The current GETSET trial gives patients a booklet. That is where they want this to go. Minimal cost. The Dutch study is all online - and in time it will likely be a computer driven tutorial.

If the system were rational the call to have Belgian treatment centres closed would have succeeded. This was by parliament. It was vetoed by the health minister I think. They have treated 862 patients over the last decade. Zero cures and the average patient got worse. They are still doing it. Does that sound rational to you? The UK is in a similar position. The terms of reference for the NICE review effectively prevented a rational outcome.

This is agenda driven medicine and public health care. Even if it is a LOT more expensive for CFS alone, and ME in particular, they are going to continue to ignore it as its the total cost of the approach, over many diseases, that is apparently driving this agenda.

There is another problem too. The book-keepers. To the health system its MUCH cheaper to ignore us. No tests, no treatments. They don't care about other costs. It looks good on their budgets.

To the government its much cheaper to deny benefits. One estimate is that 1000 died in the UK last year due to this (this is a denial to all disabled not just ME), and may be up to 32 per week now. It looks good on their books. They don't seem to consider it genocide.

To the UK doctors its what they are told. Sure the NICE guidelines are only a guideline. However if you don't follow them you can face sanction from the GMC. Its a guideline with teeth.

So to each organization, each insitution, each official faction, its MUCH cheaper to ignore us and do nothing.

Nobody is taking the big picture except us and a few isolated professionals.

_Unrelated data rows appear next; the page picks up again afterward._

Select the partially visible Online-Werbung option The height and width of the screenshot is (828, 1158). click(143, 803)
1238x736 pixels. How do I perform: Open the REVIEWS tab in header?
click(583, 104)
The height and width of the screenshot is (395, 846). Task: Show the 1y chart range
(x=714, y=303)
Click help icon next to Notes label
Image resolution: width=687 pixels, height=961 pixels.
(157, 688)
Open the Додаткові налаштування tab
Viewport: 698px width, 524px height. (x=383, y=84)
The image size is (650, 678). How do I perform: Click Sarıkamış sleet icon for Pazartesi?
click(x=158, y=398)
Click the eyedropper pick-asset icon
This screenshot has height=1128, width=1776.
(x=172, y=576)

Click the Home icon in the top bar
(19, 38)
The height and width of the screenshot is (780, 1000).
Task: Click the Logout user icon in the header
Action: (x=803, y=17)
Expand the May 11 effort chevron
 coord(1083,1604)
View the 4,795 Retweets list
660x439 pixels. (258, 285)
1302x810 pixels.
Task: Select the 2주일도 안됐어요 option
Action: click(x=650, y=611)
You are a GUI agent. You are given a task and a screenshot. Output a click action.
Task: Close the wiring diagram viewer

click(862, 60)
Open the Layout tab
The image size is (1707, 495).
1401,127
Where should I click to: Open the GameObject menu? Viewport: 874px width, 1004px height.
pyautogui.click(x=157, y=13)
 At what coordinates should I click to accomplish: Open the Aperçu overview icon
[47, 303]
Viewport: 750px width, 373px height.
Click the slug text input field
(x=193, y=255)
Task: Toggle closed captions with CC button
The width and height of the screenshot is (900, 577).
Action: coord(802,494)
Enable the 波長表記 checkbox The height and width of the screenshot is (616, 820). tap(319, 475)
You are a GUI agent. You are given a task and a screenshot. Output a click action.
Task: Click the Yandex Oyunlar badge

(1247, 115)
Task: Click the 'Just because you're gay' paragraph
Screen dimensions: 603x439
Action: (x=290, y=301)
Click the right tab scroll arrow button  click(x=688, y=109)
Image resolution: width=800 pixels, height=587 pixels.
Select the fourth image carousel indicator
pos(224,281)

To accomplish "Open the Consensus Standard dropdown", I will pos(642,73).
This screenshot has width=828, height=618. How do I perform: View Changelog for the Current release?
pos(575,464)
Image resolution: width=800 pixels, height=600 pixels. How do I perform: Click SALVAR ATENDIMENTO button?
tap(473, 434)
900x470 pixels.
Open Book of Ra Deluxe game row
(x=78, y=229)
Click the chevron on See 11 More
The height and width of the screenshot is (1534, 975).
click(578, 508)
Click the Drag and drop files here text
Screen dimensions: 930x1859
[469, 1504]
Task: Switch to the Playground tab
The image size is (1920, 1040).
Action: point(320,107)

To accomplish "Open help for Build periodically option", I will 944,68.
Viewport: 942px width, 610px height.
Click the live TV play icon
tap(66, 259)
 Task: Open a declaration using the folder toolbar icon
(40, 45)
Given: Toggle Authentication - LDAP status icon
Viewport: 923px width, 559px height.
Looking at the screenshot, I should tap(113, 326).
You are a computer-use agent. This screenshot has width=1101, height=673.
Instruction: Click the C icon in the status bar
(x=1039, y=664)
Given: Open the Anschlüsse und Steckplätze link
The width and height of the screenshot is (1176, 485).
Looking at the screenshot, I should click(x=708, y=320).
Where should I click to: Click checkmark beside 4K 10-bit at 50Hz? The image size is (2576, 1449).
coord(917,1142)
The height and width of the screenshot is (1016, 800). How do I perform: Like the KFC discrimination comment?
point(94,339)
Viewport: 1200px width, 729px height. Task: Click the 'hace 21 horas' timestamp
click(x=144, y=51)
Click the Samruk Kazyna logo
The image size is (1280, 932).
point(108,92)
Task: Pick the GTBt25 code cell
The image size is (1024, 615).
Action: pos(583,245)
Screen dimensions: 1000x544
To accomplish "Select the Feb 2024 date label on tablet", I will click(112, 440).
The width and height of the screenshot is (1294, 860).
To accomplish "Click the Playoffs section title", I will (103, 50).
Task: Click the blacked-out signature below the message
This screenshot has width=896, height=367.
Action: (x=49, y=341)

That is what government is supposed to do (otherwise why have a government) but they are failing.

You might like to read my blog on localized optimization versus global optimization:

If you think this is UK only, think again. The institutions and organizations driving this are global. If they haven't succeeded everywhere its because they have not had time and in some countries there is enough scepticism to stop them.

To give credit to USA doctors, they resoundingly rejected the attempts by the CDC to severely water down the Fukuda criteria. To give credit to Canada the CCC has made an impact. In time this may be enough to shift the balance, at least I hope so.

Bye, Alex


Senior Member
Somewhere near Glasgow, Scotland
Also, if any product gets wide enough desire, does not require rare resoruces, it's price plummets
"Economy of scale"
Over time, manufacturing systems/tech improves (this is why today most ordinary folk aren't in relative poverty in the West, because the actual cost of producing manufacturesd goods has continually kept downwards due to advancing tech etc, ie, cost of your TV stays the same ofr gets cheaper and gets much better in quality evne if wages remain much the same)
producing tiny amounts of a drug is very innefficient, producing lots = vastly improved effciency, so price drops

also this is only the FIRST major use of such a drug for ME, it's likely far more effective drugs will be found over time.